TASK DESCRIPTION
Repeat every record exactly, omitting the pictures.

::::::::::

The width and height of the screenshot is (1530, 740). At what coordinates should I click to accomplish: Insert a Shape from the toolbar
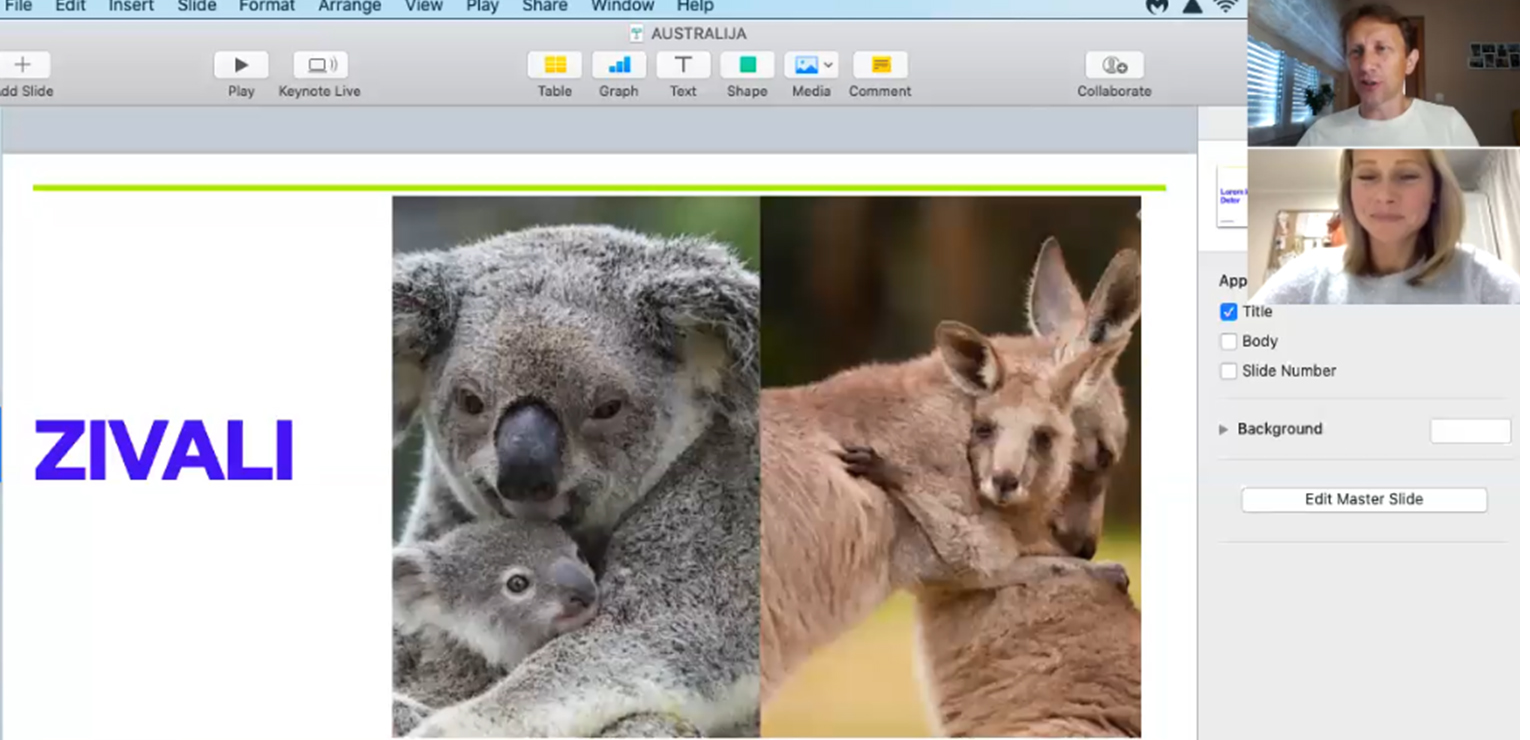[x=747, y=65]
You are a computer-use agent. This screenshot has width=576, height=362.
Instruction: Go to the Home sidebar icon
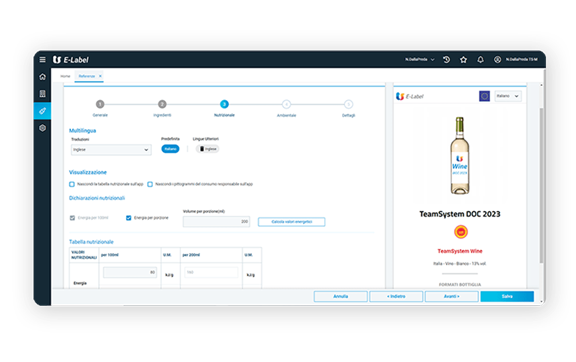pyautogui.click(x=43, y=76)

::::::::::

WRITTEN RESPONSE
The width and height of the screenshot is (1530, 740). At what coordinates should I click to accomplish: Insert a Shape from the toolbar
[x=747, y=65]
You are a computer-use agent. This screenshot has width=576, height=362.
Instruction: Go to the Home sidebar icon
pyautogui.click(x=43, y=76)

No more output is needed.